Over one-third of all campaign contributions to Democratic Arizona Senator Kyrsten Sinema have reportedly come from corporate political action committees (PACs).

Sinema has taken in $2.5 million from corporate PACs since 2021, including from those linked to companies actively lobbying against corporate tax increases, according to an article published Tuesday by the Arizona Mirror. During the same period, the senator has opposed attempts to raise corporate taxes, efforts that are supported by President Joe Biden and most of Sinema's Democratic colleagues.

An analysis from the Mirror found that Sinema's campaign had received almost $2 million in corporate money, while her own Getting Stuff Done PAC had accepted $567,000 between January 1, 2021, and March 31, 2022. Her campaign raised over $5.8 million in total during the same time, while her PACs received just under $1.1 million.

Sinema's campaign may have received significantly more contributions from those with corporate interests, since the outlet's figures do not include donations from executives or individual company employees. The campaign has reportedly received donations from companies that include Amazon, Merck, Intel and Honeywell.

Kyrsten Sinema Campaign Contributions Corporations Democratic Report
Over one-third of campaign contributions to Democratic Arizona Senator Kyrsten Sinema reportedly came from corporate PACs. Sinema is pictured while watching President Joe Biden deliver his State of the Union address in Washington, D.C., on March 1, 2022. Al Drago/Getty

During a private Arizona Chamber of Commerce event last month, Sinema said that she was "opposed to raising the corporate minimum tax rate," according to The Arizona Republic, and would refuse to back "any tax policies that would put a brake on any type of economic growth or forestall business and personal growth for America's industries."

Despite the senator's apparent current opposition to raising corporate taxes, a 2018 campaign ad from Sinema blasted her Republican opponent Martha McSally for supporting "huge tax breaks for the wealthy and large corporations at the expense of our middle class."

Hannah Hurley, Sinema's communications director, told the Mirror that the senator's comments last month were about her opposition to raising overall tax rates for corporations and did not represent a reversal of her past support for establishing a 15 percent minimum corporate tax rate.

Sinema has faced heavy criticism for a perception that she, alongside fellow moderate Democratic Senator Joe Manchin of West Virginia, is aiding Republicans and blocking the Biden administration's agenda by refusing to back key Democratic legislation or support changing Senate filibuster rules.

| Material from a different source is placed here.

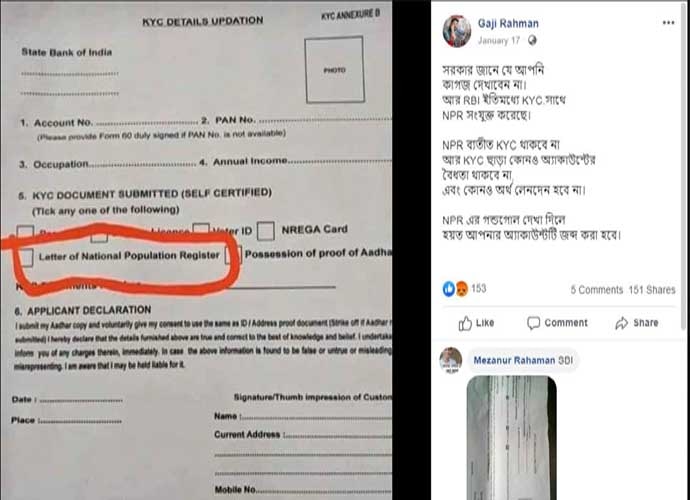The width and height of the screenshot is (690, 500).
Task: Open the photo attached in comment
Action: pos(511,438)
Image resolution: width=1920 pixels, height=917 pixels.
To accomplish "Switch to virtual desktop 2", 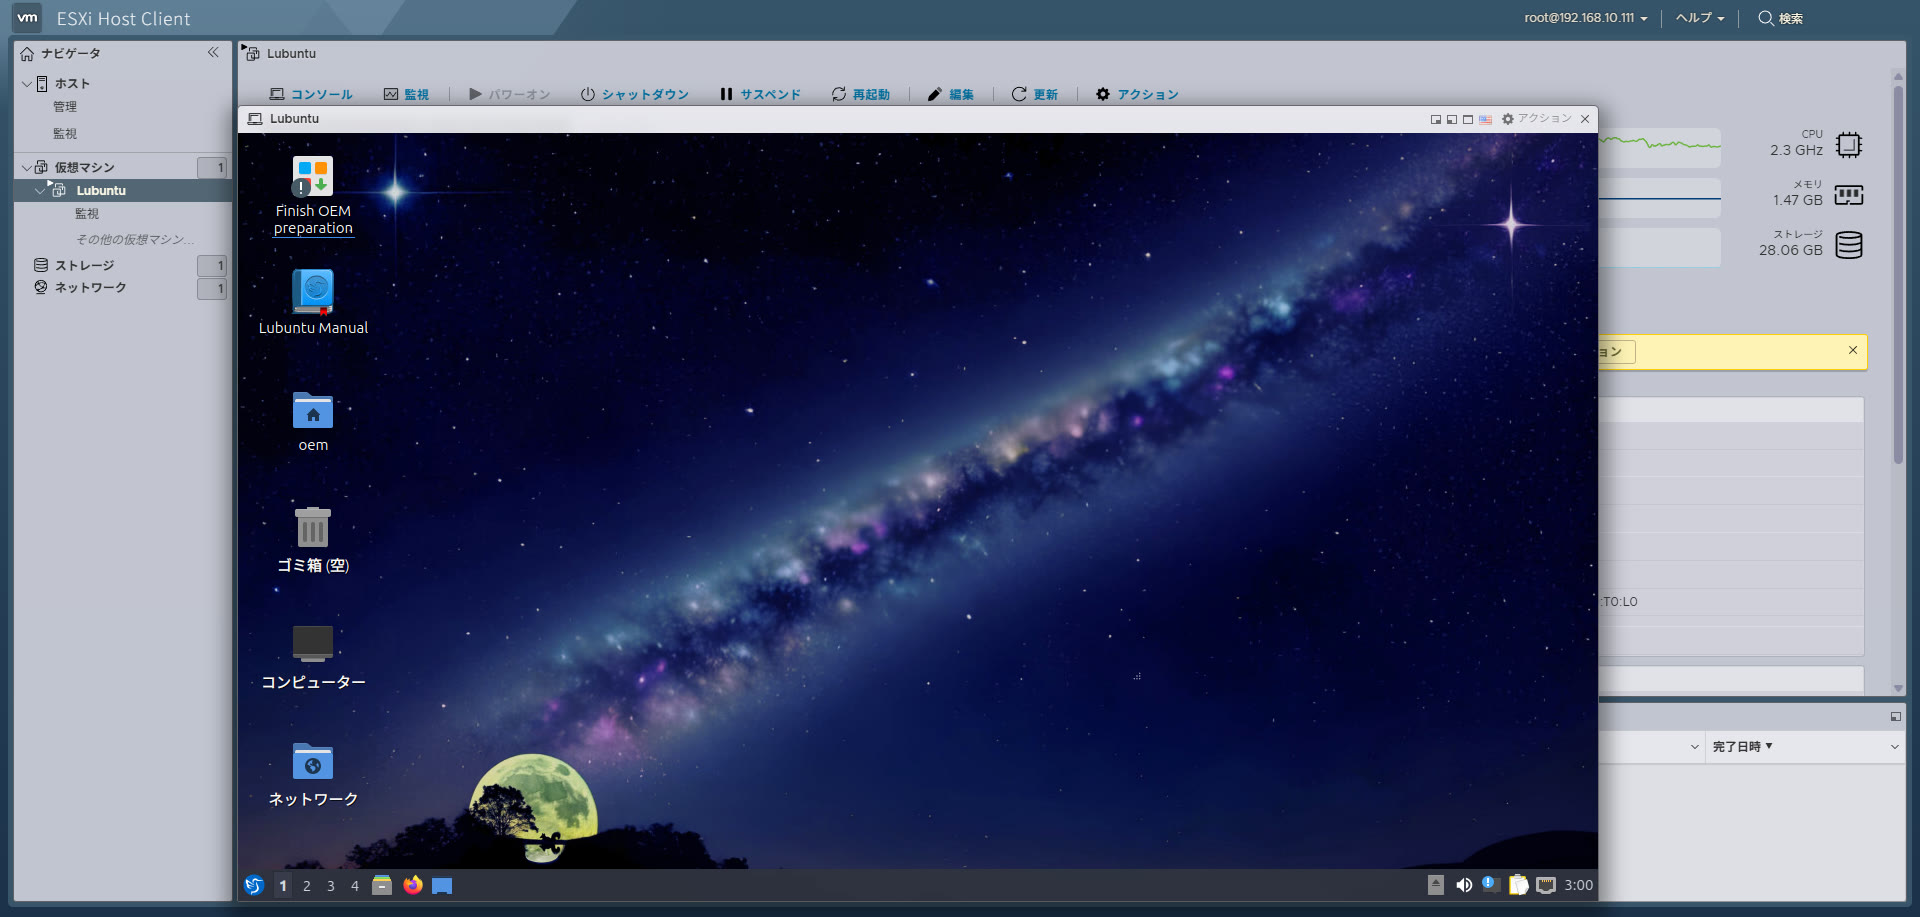I will click(307, 886).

Arizona's other Democratic U.S. Senator, Mark Kelly, who will be on the ballot in this year's midterm elections, has pledged to not accept any money from corporate PACs. Alongside Democratic Georgia Senator Jon Ossoff, Kelly also introduced a bill to that would ban for-profit corporate PACs earlier this year.

Sinema is not up for reelection until 2024, when many expect her to face a Democratic primary challenger. A poll released in February found that Democratic Arizona U.S. Representative Ruben Gallego, who is rumored to be considering a 2024 run for the Senate, had a substantial lead over Sinema.

Newsweek reached out to Sinema's office and the Sinema campaign for comment.